El famoso texto de la guerra del Peloponeso que proviene de la pluma de Tucídides y que es una fuente inmejorable para acudir al pensamiento griego de la época de la democracia ateniense, atribuye a Pericles la expresión de “Temo mucho más nuestros propios errores que los inventos de nuestros adversarios”.
La expresión contiene una sentencia fabulosa respecto de la responsabilidad que implican los actos propios y, de alguna forma, la denuncia a que endilgar o acreditar a otros los infortunios o adversidades que se enfrentan es demagógico o errado. Sin embargo, existe una tendencia acreditada a que en política se asuma que los males vienen de fuera, argumento que tiende a visiones que, por ejemplo, sataniza a los migrantes o las posturas de otros países, influencias, corrientes políticas, doctrinas, ideologías, etc.
Una derivación de lo anterior es pretender que la falta de resultados que se observa en una gestión de gobierno se debe a los problemas heredados, proviene así de lo que otros hicieron o dejaron de hacer…, los hubiera.
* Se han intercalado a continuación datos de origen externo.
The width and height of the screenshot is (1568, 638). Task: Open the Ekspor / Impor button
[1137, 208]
Así es posible decir que el incumplimiento de metas se origina por una razón externa; no obedece o es resultado de lo que se hace o plantea, no es producto de los programas o planes que se instrumentan, pues hay un espectro que lo obstaculiza, ese demonio se llama “el pasado” y exorcizarlo no resulta sencillo, pues reaparece insistentemente, es convocado y acude al llamado.
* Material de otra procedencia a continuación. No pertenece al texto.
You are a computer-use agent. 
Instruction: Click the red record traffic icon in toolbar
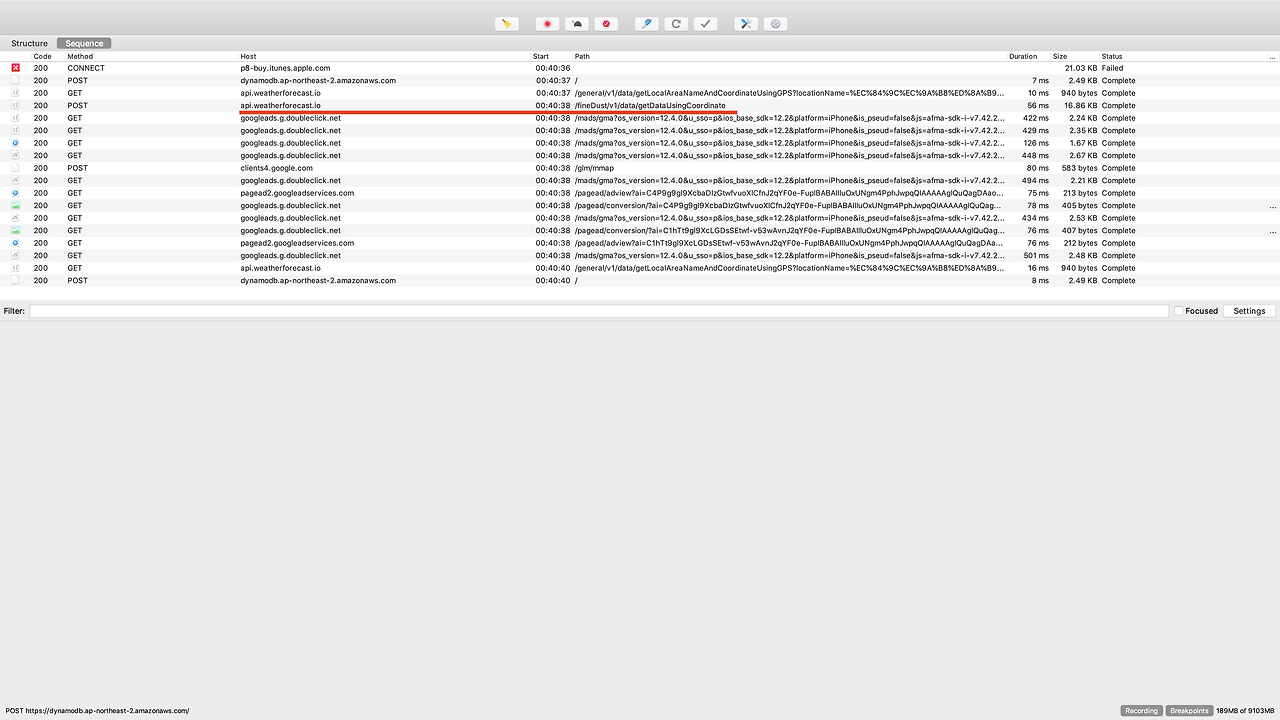[546, 23]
En efecto, los adversarios políticos, en la lucha por generar imagen, ganar en la opinión pública y mostrar o vender capacidades, pueden intentar denostar la labor de los otros, especialmente de los oponentes, más si lo es el gobierno, lo que escenifica una lucha intensa por los auditorios y ganar sectores o grupos de opinión. A su vez la autoridad adelgaza su responsabilidad y reparte culpas por la carga de problemas que enfrenta y que no generó; así sentencia a otros y se muestra inmaculado. Se trata de todo un juego ficción que busca esconder la realidad, maquillarla, si es posible desaparecerla a la manera de un ilusionista, mostrar otra situación, desacreditar al que discrepa, en el colmo hablar de otros datos que nadie conoce.
La realidad se torna en algo oculto, y que deliberadamente se esconde cuando no beneficia, pero que se exhibe con estridencia si se tiene algún dato favorable. Pero a pesar de todo ese juego, ahí está el incremento de los pobres, el desabasto de medicamentos, la pérdida de empleos, una crisis económica que venía desde antes de la pandemia, pues era anunciada por el decrecimiento económico con el que cerró el 2019; un déficit financiero que se incrementa, una carencia de política pública clara respecto del regreso a clases y que acaba de sustentar su postura en la anarquía: cada quien decide, todos pueden optar, alumnos, maestros; hay clases, pero puede no haberlas.
El sistema hospitalario exhibe su crisis; la política del deporte encuentra su salvación en el reconocimiento a los lugares que en la competencia no ganaron lugares de premiación; de ese modo las promesas nos salvan; las expectativas triunfan sin haber triunfado.
Salir de esta ficción sería posible si los responsables de los problemas del pasado fueran responsabilizados; si los del presente los asumieran, si dejara de vivir en el pasado y en el presente como mundos paralelos que interactúan y juegan escondidas, pero donde la final nadie gana.
Pericles tenía razón, debiera de temerse más a los errores propios que a los inventos de los adversarios; si así fuera se podría ordenar mejor la gestión pública, salir del mundo de prestidigitación en que parecemos estar, se actuaría con mayor aplomo, certeza y confiabilidad, se exaltaría la responsabilidad de quien actúa, se tendría un mejor debate, pero Pericles vivió hace siglos y su voz no se escucha.